Discussion in 'Digital Photography' started by HM-8404, Nov 20, 2011.

  1. HM-8404 macrumors newbie

    Mar 16, 2009
    Indio, California
    I am an amateur photographer in need of a 70-200mm f/2.8. I have been eyeballing the Tamron 70-200mm f/2.8 for a while now and at $699, new, it's a great price. I know the biggest set back on that lens is the poor AF quality. Right before I pulled the trigger on purchasing the Tamron, I found an awesome deal on a Nikon 80-200mm f/2.8 (two-ring version) for $620. Its not the range I want but I'm hoping I can deal with the 10mm. The catch with the Nikon is that the A/M focus ring is cracked, which is the major design flaw of this model. I figure this could be a quick fix with some super glue or epoxy. I am just hesitant to purchase something that is already broken.

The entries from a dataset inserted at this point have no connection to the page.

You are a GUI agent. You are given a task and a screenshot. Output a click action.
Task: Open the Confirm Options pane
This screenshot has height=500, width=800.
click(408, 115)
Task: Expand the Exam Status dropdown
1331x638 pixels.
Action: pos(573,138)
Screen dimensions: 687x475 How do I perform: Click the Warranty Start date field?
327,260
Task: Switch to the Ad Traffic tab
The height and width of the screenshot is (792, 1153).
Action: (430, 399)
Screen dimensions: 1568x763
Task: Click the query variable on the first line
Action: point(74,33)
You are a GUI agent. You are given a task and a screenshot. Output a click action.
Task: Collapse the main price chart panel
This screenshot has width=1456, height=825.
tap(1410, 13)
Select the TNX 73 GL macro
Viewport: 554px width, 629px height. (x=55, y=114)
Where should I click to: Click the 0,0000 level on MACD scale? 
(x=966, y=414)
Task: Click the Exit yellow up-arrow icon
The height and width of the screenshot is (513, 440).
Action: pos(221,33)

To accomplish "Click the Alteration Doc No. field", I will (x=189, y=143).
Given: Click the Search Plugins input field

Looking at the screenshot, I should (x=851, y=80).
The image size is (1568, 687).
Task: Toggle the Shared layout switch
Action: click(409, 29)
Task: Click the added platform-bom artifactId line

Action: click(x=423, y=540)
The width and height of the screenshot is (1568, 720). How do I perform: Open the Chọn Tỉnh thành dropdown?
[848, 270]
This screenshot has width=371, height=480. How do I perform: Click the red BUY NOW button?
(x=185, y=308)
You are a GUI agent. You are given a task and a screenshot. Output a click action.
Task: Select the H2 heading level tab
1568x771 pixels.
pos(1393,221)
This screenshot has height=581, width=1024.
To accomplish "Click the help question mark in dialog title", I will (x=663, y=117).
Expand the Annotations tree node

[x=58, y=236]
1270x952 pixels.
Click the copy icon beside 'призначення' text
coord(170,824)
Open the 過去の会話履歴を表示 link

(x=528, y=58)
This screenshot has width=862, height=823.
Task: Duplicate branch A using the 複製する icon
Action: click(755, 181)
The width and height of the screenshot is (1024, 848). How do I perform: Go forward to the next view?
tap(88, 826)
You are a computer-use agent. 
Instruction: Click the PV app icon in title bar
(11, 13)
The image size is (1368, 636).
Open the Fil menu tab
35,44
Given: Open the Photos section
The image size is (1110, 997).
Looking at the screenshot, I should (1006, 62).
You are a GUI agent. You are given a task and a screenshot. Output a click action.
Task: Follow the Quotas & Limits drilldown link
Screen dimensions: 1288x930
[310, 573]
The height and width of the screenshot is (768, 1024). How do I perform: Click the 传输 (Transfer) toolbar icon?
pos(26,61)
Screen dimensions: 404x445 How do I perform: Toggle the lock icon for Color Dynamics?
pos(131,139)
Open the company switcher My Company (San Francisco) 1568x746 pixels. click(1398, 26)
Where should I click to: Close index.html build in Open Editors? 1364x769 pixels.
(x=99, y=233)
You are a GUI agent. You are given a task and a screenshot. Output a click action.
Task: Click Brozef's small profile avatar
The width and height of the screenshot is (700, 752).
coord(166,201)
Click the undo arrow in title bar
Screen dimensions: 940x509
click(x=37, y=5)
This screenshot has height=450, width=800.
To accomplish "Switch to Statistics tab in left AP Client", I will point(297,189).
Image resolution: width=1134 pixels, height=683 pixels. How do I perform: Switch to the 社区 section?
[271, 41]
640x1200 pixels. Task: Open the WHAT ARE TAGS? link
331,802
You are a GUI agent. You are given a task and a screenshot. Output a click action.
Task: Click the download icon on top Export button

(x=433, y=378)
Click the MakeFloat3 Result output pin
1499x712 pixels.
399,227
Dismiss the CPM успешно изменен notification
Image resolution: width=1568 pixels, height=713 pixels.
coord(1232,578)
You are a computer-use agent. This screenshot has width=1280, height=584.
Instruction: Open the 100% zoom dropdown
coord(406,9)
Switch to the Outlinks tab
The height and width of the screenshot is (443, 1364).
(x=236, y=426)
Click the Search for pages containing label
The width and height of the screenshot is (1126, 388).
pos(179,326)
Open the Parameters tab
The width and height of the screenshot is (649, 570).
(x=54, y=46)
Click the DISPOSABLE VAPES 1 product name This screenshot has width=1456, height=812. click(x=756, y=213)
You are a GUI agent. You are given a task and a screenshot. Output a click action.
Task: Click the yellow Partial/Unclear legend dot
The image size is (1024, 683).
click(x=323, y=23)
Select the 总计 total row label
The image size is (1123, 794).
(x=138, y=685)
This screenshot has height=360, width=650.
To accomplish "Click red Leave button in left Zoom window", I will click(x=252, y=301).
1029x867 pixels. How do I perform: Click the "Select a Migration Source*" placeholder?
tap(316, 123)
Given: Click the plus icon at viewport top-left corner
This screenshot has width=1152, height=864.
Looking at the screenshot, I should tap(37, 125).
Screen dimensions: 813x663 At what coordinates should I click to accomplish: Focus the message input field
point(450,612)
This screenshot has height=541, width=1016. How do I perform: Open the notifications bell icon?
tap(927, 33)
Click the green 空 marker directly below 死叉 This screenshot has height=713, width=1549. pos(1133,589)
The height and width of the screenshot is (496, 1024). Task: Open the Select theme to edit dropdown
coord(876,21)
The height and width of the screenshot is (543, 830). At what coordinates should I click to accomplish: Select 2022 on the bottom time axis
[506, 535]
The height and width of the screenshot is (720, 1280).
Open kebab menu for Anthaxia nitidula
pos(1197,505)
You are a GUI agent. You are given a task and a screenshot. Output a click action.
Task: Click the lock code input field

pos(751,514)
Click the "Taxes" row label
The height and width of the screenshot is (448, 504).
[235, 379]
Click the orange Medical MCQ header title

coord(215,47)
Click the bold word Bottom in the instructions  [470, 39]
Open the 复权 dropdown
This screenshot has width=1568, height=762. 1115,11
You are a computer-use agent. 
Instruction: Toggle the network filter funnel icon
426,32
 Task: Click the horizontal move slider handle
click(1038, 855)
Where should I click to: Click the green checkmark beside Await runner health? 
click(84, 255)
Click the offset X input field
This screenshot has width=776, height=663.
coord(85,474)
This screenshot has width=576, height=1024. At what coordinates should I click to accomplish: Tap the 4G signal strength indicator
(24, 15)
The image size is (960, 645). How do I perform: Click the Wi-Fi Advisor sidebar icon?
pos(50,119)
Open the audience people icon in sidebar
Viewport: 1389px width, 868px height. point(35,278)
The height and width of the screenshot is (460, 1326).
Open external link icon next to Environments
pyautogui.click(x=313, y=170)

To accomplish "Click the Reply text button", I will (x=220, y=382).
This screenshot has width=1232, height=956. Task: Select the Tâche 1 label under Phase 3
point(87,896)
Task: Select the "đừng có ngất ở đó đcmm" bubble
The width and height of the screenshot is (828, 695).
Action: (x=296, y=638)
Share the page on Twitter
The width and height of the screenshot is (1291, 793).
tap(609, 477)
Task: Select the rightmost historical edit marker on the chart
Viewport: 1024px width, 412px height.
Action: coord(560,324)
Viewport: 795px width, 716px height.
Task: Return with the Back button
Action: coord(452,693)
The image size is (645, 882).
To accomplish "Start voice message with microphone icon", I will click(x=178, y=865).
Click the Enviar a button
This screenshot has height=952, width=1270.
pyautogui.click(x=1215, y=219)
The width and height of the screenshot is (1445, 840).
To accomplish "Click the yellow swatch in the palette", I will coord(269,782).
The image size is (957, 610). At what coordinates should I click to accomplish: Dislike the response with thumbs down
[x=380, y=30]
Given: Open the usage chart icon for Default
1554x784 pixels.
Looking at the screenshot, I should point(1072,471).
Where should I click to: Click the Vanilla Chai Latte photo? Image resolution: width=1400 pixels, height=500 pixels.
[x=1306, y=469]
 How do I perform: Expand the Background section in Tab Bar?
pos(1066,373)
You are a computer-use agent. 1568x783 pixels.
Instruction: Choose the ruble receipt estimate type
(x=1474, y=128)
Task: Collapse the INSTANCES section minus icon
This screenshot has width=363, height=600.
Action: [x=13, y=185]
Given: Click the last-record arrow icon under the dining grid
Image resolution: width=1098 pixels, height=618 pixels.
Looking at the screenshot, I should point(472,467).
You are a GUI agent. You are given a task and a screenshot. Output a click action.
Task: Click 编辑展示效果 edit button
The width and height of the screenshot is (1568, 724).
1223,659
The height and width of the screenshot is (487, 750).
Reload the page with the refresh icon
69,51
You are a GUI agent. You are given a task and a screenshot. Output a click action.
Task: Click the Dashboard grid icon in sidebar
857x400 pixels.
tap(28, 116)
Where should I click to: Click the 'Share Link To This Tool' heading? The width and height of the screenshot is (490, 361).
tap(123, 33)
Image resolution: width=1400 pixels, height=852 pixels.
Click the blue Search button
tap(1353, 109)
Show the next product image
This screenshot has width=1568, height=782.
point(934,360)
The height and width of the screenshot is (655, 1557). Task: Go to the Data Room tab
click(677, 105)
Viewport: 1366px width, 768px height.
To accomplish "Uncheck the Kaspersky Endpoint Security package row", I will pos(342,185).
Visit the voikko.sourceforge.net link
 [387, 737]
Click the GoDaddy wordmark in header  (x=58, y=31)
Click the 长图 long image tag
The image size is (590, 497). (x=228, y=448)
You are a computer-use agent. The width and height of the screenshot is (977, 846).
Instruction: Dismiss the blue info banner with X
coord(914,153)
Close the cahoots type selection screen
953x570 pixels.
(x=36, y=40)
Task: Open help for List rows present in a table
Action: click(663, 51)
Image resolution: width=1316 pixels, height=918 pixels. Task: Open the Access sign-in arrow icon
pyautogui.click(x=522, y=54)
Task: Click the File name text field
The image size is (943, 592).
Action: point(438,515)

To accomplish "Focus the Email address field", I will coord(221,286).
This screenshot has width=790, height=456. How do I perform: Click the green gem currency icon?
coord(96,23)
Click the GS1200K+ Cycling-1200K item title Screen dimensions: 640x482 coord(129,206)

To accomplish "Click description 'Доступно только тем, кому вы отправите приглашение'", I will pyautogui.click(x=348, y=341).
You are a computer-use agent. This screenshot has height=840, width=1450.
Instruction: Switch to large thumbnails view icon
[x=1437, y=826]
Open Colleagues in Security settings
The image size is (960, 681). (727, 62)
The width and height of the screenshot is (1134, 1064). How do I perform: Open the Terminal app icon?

    What would most of you do in this situation?

    Buy the brand new Tamron which has the 70-200mm range and a 6 year warranty but suffers from poor AF or buy the used Nikon 80-200mm which is pro-glass but will need some work.

    ..And let me politely stop some of you now by letting you know I am on deployment to Afghanistan and can not justify spending $2000 on the Nikon 70-200mm f/2.8, as much as I would love to.
  2. compuwar macrumors 601


    Oct 5, 2006
    Northern/Central VA
  3. Praksis macrumors member

    Aug 31, 2011
    If you can test, or have a friend test it for you, the Nikon and confirm that it's only a cracked AF ring cosmetic problem and not something like the current owner dropped the lens and on top of cracking the focusing ring it also damaged some internal parts... i would go for the Nikon for $620.

    Also test/have your friend test, the lens for dust, on top of being a push-pull lens (that tend to suck in dust even when new) the damaged focusing ring might have made that much worse.
  4. OreoCookie macrumors 68030

    Apr 14, 2001
    Sendai, Japan
    I think the AF problems you hear about with third-party lenses are blown out of proportions, some people fear third-party lenses. But I think this is a bit undeserved, especially for more expensive third-party lenses.

    That being said, I have a 80-200 mm Nikkor, the second push-pull version with AF-D (meaning the lens transmits the distance to the camera). Without hesitation, I can say it's the best lens in my camera bag. AF action of the push-pull version is noticeably slower than that on newer versions, but I found that this isn't a problem for my shooting style. Note that the optical construction is the same as in this lens.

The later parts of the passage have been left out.